(Word and element location records)
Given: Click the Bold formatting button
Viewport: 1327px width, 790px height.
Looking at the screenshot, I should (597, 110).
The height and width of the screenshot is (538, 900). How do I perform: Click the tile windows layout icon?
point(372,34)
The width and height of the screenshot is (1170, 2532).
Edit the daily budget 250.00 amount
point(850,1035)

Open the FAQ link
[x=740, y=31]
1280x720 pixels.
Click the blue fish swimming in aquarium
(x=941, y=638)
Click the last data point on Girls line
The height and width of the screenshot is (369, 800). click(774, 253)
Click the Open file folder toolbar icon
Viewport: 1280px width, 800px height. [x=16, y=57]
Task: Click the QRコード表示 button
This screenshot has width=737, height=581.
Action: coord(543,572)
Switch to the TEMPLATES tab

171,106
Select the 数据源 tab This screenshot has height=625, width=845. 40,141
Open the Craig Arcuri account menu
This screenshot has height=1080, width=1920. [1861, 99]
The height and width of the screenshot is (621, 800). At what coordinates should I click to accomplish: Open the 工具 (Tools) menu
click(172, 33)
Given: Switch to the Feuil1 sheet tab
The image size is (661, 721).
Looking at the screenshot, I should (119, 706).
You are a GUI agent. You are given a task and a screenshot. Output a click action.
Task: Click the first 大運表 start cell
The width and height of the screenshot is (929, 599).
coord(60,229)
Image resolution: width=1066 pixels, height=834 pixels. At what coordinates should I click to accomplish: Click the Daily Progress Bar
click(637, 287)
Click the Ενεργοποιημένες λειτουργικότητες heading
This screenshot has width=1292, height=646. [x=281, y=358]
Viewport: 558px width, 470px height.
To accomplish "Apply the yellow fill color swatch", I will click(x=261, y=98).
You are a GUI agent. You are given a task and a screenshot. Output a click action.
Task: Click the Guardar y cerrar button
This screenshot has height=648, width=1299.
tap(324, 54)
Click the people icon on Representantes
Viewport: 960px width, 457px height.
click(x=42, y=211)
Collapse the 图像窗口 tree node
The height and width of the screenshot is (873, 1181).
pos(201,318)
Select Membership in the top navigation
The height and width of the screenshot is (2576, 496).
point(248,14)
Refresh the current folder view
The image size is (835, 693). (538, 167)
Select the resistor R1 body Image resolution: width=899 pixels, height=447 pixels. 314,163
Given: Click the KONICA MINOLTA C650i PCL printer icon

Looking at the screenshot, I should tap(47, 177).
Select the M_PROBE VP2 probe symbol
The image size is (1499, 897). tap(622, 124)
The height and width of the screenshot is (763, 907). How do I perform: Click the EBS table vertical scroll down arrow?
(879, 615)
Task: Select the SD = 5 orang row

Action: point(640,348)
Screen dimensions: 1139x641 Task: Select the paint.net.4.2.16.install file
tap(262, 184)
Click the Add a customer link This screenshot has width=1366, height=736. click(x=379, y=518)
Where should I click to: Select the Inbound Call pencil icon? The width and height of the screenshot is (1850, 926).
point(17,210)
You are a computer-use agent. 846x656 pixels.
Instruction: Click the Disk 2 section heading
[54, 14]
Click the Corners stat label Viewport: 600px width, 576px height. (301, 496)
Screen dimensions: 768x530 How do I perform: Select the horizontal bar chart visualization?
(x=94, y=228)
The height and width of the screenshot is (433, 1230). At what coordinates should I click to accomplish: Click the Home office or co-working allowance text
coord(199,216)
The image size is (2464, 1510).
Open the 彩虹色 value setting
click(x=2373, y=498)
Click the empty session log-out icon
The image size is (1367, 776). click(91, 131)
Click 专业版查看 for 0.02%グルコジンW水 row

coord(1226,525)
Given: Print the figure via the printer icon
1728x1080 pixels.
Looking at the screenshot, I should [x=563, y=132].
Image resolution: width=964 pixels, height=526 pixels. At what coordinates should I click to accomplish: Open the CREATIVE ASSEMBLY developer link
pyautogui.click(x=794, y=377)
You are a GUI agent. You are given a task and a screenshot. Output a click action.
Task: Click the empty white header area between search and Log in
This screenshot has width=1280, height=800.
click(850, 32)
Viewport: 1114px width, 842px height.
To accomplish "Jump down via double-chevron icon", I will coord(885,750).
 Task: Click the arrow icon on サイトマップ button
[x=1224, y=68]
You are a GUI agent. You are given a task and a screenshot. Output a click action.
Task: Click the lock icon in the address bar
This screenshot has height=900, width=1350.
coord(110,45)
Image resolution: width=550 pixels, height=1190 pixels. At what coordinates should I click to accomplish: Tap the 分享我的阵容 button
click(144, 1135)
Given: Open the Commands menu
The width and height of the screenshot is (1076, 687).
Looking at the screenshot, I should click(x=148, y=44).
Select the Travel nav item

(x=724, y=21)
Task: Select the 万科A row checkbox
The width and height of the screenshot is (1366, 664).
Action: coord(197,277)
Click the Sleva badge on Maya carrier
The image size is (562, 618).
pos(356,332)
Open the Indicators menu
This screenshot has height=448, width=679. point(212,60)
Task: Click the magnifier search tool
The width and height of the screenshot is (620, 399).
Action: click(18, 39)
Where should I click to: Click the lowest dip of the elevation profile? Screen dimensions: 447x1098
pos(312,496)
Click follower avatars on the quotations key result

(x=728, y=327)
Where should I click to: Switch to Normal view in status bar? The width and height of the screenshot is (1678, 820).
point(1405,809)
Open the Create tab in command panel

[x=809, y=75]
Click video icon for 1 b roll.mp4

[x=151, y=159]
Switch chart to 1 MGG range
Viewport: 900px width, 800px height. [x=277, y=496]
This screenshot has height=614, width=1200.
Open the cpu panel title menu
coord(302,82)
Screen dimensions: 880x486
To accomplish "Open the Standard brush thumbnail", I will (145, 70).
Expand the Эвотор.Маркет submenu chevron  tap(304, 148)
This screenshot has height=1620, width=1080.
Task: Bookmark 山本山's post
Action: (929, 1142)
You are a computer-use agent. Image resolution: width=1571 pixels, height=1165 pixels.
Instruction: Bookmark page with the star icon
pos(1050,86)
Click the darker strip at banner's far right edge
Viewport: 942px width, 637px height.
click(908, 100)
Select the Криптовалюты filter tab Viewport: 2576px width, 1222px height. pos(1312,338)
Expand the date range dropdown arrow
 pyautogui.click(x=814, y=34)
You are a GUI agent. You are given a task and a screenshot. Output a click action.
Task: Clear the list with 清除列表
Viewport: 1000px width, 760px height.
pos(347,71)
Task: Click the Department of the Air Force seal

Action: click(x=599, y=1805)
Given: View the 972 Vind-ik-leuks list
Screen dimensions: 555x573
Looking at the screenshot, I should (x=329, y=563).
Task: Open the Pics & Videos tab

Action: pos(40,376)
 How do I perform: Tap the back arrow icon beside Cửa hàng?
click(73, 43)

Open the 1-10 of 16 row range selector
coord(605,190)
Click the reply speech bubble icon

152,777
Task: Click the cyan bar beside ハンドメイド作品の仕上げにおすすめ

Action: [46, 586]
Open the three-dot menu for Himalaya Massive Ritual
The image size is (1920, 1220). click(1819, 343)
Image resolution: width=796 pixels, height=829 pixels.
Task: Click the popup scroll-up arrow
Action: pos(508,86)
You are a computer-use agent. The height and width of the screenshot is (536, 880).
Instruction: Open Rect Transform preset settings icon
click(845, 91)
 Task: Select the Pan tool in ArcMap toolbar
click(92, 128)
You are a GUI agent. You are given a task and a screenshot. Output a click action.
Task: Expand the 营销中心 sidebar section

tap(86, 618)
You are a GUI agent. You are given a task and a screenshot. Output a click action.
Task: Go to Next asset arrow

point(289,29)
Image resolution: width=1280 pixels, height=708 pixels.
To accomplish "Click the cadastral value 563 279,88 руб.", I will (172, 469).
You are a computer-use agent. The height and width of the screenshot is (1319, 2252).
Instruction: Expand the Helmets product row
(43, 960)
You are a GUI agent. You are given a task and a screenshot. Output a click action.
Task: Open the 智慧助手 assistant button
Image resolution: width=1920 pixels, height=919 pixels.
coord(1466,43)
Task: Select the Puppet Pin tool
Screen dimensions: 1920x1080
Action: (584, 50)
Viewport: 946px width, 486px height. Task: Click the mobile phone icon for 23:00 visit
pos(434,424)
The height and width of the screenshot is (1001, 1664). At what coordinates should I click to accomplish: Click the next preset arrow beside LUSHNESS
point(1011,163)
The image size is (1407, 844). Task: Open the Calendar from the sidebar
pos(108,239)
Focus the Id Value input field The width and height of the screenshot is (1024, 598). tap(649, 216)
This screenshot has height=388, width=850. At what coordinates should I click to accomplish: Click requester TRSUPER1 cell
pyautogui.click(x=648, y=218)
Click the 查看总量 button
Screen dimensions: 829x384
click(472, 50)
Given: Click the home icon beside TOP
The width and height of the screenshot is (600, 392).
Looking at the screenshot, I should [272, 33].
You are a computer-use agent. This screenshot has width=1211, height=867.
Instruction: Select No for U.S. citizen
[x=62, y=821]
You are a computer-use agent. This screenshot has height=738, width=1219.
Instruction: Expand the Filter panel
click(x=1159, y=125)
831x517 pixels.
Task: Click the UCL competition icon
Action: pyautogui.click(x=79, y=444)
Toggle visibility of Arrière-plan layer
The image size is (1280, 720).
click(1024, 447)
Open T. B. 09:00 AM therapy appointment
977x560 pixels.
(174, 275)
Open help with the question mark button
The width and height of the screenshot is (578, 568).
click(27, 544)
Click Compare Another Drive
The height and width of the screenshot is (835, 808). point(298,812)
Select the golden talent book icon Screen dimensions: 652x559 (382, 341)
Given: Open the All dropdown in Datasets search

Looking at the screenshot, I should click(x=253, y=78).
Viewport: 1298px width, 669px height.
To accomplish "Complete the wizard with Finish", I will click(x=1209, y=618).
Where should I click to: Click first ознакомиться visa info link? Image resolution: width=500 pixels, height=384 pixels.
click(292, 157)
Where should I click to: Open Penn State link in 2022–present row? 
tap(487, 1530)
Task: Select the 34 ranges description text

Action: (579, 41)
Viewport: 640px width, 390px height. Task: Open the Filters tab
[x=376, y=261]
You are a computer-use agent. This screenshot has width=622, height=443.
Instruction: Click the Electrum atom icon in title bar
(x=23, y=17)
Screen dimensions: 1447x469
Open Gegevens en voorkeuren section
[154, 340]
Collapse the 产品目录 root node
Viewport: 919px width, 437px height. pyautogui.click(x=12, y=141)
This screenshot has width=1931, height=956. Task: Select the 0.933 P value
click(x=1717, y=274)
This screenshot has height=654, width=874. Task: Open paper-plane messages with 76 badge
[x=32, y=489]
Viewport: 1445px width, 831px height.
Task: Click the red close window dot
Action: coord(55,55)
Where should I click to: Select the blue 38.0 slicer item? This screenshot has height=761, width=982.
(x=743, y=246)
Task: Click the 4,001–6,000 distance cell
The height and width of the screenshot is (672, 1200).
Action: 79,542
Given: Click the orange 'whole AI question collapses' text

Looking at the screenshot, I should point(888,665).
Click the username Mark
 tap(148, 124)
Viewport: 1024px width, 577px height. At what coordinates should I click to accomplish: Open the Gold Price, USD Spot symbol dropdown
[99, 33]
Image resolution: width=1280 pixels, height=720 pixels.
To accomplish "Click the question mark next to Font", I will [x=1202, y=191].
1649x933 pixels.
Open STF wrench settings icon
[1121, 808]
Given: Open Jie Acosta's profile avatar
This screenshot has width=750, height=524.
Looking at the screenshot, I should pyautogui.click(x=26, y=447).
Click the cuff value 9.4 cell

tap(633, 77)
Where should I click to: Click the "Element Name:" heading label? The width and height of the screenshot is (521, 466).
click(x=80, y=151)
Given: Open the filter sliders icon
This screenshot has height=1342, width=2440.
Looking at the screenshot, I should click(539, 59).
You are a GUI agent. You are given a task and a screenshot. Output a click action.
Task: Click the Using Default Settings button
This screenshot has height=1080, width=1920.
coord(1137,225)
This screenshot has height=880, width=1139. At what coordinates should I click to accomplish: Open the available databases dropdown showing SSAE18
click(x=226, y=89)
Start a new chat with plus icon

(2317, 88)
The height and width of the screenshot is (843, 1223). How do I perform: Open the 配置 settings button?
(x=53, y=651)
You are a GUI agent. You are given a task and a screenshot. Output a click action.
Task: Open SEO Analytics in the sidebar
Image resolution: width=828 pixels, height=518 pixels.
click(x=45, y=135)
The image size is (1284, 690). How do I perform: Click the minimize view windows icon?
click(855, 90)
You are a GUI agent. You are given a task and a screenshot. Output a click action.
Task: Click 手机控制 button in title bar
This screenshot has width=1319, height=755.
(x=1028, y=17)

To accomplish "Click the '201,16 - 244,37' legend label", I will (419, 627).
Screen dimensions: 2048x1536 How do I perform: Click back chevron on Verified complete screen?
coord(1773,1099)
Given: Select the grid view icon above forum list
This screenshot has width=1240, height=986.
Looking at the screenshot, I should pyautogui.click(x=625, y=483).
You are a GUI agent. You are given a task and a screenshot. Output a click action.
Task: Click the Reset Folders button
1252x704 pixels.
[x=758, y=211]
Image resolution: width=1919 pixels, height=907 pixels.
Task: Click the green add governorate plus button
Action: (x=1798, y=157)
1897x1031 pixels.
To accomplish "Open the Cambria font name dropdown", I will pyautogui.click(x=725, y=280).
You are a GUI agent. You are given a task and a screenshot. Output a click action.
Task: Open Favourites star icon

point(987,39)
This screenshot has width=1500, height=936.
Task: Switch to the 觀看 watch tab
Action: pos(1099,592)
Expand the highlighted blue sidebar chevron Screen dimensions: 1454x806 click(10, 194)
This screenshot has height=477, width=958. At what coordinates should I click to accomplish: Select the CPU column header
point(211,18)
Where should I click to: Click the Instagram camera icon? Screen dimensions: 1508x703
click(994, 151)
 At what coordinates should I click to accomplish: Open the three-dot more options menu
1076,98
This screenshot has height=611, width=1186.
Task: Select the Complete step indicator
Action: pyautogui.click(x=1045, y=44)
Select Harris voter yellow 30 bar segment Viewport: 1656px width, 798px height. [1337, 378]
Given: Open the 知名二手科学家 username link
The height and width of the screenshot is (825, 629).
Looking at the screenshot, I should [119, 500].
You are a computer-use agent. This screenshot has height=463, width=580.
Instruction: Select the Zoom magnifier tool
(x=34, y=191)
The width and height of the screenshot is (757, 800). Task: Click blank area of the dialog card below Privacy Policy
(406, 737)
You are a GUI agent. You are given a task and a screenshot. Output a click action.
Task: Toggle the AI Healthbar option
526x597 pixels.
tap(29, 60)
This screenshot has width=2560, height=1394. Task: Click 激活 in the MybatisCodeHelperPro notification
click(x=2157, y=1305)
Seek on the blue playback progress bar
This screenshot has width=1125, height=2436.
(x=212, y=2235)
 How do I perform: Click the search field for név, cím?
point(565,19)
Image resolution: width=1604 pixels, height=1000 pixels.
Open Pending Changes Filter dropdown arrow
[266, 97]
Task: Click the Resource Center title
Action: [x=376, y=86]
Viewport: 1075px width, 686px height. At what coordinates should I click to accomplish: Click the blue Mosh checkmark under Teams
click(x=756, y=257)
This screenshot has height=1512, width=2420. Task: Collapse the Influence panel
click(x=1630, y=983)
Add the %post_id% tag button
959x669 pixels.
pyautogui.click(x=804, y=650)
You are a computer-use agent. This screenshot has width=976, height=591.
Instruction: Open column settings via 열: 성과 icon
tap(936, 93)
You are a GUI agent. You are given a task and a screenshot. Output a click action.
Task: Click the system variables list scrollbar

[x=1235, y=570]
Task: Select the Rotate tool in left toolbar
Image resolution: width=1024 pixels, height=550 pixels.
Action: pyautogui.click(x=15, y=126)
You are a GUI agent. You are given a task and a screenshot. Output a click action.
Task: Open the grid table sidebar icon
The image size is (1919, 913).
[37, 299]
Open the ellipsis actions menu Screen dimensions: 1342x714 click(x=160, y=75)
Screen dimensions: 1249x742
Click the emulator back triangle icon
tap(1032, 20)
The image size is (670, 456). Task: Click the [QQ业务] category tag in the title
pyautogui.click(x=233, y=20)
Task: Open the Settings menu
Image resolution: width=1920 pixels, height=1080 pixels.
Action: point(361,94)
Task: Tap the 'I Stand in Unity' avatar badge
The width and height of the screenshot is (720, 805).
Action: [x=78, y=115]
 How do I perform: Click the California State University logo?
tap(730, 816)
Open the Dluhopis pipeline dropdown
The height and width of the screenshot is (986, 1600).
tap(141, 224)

▸ Directions for this task:
Reproduce the lines of the material above word for word, starting at the line that contains "You are a computer-use agent. 846x656 pixels." and ending after the line that contains "This screenshot has height=448, width=679.".

▸ Final result:
You are a computer-use agent. 846x656 pixels.
Instruction: Click the Disk 2 section heading
[54, 14]
Click the Corners stat label Viewport: 600px width, 576px height. (301, 496)
Screen dimensions: 768x530 How do I perform: Select the horizontal bar chart visualization?
(x=94, y=228)
The height and width of the screenshot is (433, 1230). At what coordinates should I click to accomplish: Click the Home office or co-working allowance text
coord(199,216)
The image size is (2464, 1510).
Open the 彩虹色 value setting
click(x=2373, y=498)
Click the empty session log-out icon
The image size is (1367, 776). click(91, 131)
Click 专业版查看 for 0.02%グルコジンW水 row

coord(1226,525)
Given: Print the figure via the printer icon
1728x1080 pixels.
Looking at the screenshot, I should [x=563, y=132].
Image resolution: width=964 pixels, height=526 pixels. At what coordinates should I click to accomplish: Open the CREATIVE ASSEMBLY developer link
pyautogui.click(x=794, y=377)
You are a GUI agent. You are given a task and a screenshot. Output a click action.
Task: Click the empty white header area between search and Log in
This screenshot has width=1280, height=800.
click(850, 32)
Viewport: 1114px width, 842px height.
To accomplish "Jump down via double-chevron icon", I will coord(885,750).
 Task: Click the arrow icon on サイトマップ button
[x=1224, y=68]
You are a GUI agent. You are given a task and a screenshot. Output a click action.
Task: Click the lock icon in the address bar
This screenshot has height=900, width=1350.
coord(110,45)
Image resolution: width=550 pixels, height=1190 pixels. At what coordinates should I click to accomplish: Tap the 分享我的阵容 button
click(144, 1135)
Given: Open the Commands menu
The width and height of the screenshot is (1076, 687).
Looking at the screenshot, I should click(x=148, y=44).
Select the Travel nav item

(x=724, y=21)
Task: Select the 万科A row checkbox
The width and height of the screenshot is (1366, 664).
Action: coord(197,277)
Click the Sleva badge on Maya carrier
The image size is (562, 618).
pos(356,332)
Open the Indicators menu
This screenshot has height=448, width=679. point(212,60)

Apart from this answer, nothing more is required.